PHPCS standards can be ignored while searching for PHPCS standards and sniffs during startup by using the --phpcs-standards-to-ignore parameter. This is useful for example when a PHPCS standard available does not implement any sniffs, which can cause PHPCS to exit with error when asked to provide sniffs for such a standard. Sniffs implemented by ignored PHPCS standards are not available via --phpcs-sniffs-include or --phpcs-sniffs-exclude (unless they are included by other PHPCS standards available) and vip-go-ci will not attempt to search for sniffs implemented by ignored PHPCS standards.

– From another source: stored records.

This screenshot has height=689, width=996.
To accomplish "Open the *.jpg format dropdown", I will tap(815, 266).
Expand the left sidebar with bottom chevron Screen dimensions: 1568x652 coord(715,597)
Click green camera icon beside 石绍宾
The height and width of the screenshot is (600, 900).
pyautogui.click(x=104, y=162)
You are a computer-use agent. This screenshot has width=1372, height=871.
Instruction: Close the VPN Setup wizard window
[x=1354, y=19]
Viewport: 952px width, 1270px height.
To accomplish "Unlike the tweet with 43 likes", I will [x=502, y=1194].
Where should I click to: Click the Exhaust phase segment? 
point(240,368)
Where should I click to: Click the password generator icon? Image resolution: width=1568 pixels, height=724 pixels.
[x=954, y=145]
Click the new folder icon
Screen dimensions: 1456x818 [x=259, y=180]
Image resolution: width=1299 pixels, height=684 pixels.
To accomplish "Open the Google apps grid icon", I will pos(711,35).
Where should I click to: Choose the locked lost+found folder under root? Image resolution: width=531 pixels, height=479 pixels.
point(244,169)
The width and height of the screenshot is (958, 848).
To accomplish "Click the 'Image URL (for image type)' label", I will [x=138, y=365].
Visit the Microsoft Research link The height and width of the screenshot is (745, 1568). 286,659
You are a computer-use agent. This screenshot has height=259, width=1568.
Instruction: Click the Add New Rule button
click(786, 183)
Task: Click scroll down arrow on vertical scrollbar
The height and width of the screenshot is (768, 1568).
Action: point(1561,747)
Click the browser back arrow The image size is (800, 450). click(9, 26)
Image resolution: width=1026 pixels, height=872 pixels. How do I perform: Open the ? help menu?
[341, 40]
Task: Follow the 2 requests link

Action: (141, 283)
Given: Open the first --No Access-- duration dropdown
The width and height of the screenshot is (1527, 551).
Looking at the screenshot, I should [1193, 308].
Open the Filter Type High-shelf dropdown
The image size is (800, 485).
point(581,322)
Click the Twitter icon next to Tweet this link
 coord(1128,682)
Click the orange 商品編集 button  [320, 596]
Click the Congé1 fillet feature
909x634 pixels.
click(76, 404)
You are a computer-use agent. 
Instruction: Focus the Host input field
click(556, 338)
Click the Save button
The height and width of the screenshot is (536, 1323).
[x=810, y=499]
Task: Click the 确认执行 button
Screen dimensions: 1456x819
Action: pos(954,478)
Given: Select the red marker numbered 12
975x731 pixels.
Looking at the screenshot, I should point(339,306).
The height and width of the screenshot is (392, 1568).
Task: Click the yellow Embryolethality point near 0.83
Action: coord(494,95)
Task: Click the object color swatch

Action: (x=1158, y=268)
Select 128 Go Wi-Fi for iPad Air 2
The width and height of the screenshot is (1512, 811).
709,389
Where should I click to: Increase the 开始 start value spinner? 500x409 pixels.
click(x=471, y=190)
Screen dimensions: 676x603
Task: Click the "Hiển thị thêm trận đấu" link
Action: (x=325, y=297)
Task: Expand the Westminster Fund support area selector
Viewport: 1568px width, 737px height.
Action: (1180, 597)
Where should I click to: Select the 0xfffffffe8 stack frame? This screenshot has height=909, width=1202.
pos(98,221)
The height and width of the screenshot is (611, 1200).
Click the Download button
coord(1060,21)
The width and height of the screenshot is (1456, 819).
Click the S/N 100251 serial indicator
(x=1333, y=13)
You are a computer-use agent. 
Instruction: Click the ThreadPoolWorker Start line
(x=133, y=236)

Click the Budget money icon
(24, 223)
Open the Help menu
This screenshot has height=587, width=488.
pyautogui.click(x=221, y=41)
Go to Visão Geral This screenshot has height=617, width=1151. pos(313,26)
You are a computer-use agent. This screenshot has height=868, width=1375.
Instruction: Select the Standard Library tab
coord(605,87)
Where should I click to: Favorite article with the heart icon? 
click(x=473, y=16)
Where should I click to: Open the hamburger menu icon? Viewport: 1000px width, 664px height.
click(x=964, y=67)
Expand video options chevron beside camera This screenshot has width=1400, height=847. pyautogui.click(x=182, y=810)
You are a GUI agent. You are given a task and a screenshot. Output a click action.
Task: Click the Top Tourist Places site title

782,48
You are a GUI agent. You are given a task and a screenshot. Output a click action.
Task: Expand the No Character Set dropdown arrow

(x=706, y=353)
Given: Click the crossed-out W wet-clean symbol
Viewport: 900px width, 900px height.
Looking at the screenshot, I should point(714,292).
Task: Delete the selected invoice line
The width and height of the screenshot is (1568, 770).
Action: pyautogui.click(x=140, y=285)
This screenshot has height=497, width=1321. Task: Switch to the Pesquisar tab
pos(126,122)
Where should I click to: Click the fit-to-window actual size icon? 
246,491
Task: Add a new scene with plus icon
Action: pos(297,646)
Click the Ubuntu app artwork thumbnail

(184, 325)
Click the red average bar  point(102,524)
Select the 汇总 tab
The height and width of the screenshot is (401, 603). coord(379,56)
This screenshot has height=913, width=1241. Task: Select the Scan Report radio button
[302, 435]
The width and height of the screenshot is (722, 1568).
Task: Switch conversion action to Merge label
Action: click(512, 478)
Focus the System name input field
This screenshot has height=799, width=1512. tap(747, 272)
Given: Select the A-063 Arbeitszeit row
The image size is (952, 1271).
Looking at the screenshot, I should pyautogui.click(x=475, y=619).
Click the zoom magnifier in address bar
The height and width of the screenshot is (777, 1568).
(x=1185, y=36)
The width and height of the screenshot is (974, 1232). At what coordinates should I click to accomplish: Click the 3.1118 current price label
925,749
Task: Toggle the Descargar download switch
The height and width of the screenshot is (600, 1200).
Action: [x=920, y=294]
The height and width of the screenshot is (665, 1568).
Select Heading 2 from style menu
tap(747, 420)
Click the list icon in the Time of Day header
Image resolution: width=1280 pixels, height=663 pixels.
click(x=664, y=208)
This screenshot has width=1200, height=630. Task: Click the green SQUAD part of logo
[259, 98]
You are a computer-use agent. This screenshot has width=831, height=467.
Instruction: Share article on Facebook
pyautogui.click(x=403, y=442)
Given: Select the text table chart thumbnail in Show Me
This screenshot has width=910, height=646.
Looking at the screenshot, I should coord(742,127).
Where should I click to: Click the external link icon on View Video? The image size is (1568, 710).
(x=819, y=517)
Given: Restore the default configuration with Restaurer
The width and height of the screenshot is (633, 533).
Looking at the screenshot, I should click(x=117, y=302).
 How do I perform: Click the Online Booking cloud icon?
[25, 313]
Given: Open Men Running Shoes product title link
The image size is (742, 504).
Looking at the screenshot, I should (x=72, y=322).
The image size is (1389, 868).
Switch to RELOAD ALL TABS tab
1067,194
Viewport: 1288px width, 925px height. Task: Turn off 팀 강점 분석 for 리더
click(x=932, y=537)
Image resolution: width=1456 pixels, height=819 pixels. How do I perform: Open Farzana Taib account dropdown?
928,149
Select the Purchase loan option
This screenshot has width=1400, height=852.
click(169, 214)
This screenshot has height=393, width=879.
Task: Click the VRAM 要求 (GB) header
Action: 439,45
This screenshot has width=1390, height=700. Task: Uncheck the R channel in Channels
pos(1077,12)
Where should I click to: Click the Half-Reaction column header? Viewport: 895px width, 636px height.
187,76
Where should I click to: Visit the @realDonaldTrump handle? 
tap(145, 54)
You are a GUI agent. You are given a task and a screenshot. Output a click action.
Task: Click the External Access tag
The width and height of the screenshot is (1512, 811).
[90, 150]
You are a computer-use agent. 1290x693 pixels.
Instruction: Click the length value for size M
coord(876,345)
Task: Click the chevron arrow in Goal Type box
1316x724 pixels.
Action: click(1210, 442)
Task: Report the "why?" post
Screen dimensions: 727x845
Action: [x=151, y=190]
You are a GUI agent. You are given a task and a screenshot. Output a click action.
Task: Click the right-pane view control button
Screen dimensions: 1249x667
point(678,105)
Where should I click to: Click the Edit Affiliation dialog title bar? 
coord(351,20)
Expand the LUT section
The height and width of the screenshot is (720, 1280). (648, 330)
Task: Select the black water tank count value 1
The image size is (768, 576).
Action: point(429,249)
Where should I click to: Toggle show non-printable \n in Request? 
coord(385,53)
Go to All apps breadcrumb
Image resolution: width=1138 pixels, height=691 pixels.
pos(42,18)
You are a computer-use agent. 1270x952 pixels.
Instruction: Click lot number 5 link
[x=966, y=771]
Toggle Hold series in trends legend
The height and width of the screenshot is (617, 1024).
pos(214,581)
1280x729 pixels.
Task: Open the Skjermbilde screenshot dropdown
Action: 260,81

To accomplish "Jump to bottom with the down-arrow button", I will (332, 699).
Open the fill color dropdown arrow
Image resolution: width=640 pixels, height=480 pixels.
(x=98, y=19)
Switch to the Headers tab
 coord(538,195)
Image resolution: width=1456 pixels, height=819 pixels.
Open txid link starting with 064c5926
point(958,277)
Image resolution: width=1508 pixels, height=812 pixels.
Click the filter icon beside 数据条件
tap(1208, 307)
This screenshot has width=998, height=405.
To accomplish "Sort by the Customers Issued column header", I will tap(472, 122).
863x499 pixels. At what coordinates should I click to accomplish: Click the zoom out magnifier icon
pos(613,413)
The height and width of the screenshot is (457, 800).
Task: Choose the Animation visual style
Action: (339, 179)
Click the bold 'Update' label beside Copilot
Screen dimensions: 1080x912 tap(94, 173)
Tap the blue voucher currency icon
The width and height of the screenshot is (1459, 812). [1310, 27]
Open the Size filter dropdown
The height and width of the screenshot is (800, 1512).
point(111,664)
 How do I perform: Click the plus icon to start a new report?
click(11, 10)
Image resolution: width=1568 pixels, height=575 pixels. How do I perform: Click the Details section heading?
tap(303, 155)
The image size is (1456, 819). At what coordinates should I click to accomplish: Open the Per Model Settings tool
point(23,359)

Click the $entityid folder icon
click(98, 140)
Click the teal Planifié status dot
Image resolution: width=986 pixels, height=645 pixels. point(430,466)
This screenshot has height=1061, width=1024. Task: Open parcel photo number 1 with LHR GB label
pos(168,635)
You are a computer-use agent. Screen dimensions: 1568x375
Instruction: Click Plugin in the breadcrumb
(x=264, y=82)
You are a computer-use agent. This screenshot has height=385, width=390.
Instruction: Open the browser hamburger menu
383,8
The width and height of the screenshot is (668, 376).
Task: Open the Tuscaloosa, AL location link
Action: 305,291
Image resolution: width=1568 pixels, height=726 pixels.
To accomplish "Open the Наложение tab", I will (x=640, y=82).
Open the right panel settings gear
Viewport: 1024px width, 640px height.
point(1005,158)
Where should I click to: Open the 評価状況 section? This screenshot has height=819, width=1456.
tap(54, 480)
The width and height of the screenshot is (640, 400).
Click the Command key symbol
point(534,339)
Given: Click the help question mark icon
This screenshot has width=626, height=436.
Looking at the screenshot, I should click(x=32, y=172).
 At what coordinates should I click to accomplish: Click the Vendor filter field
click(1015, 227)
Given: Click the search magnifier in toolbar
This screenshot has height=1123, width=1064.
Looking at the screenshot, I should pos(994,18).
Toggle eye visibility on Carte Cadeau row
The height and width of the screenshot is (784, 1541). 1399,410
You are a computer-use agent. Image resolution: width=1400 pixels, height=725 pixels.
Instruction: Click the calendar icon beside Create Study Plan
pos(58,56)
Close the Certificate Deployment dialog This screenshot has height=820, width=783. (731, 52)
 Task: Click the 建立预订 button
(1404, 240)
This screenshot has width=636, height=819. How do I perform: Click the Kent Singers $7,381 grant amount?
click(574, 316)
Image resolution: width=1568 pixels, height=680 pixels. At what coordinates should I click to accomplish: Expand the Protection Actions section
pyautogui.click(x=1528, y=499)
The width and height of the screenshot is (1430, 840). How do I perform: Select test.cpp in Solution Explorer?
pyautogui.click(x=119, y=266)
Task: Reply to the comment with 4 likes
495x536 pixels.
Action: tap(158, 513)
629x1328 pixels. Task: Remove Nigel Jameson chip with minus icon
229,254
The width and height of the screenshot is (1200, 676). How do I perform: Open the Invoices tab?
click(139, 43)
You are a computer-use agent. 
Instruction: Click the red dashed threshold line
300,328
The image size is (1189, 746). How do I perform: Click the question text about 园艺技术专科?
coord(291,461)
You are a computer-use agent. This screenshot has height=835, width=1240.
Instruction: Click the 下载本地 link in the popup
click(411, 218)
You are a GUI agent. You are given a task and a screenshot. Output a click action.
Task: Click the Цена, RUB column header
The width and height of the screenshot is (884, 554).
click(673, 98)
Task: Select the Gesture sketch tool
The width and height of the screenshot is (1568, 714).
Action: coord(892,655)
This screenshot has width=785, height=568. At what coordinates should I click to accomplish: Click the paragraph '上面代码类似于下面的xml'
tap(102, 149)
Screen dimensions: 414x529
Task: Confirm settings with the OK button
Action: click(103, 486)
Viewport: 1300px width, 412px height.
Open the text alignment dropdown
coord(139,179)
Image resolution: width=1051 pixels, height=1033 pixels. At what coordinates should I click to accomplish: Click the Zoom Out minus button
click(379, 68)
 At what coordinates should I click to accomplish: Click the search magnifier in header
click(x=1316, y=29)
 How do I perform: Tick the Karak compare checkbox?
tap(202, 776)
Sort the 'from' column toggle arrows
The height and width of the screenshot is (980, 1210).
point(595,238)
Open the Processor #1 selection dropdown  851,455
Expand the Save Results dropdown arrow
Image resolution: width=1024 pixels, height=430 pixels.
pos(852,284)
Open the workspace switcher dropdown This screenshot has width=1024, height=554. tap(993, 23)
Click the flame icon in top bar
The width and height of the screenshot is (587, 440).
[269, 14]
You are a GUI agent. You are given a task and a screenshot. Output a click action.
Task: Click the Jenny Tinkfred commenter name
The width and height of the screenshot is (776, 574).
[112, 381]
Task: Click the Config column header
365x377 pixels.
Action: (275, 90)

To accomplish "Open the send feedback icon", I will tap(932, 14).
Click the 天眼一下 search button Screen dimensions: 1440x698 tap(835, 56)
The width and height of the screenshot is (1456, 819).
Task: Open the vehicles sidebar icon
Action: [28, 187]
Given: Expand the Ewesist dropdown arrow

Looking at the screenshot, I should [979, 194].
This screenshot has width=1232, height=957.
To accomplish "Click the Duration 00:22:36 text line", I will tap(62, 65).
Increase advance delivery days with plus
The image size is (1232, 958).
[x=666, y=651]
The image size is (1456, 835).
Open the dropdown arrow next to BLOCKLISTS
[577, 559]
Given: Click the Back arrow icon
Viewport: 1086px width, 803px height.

The following PHPCS-related options can be configured via repository config-file:

Options --phpcs and --phpcs-severity

Specifies if to do PHPCS scanning and specifies the severity level to pass to PHPCS when executed.

For example:

{"phpcs":true,"phpcs-severity":5}

Options --phpcs-sniffs-exclude and --phpcs-sniffs-include

These are array parameters and if specified in the options file, the items specified will be appended to the options specified on the command line. To configure the phpcs-sniffs-exclude option, one can specify something like this in the repository options file:

{“phpcs-sniffs-exclude”:[“WordPressVIPMinimum.JS.InnerHTML”, “WordPress.WP.CronInterval”]}

The phpcs-sniffs-include is configured in the same way as the phpcs-sniffs-exclude option. Note that it works differently behind the scenes, as it will write out a new PHPCS standard on run-time, containing the sniffs to be included as well as the original PHPCS standard, and will then use this standard from then on. The phpcs-sniffs-include option is used in this way:

{“phpcs-sniffs-include”:[“WordPress.DB.DirectDatabaseQuery”]}

Please note that should any of the PHPCS sniffs specified be invalid, a warning will be posted on any pull request scanned. The warning will be removed during next scan and not posted again if the issue is fixed.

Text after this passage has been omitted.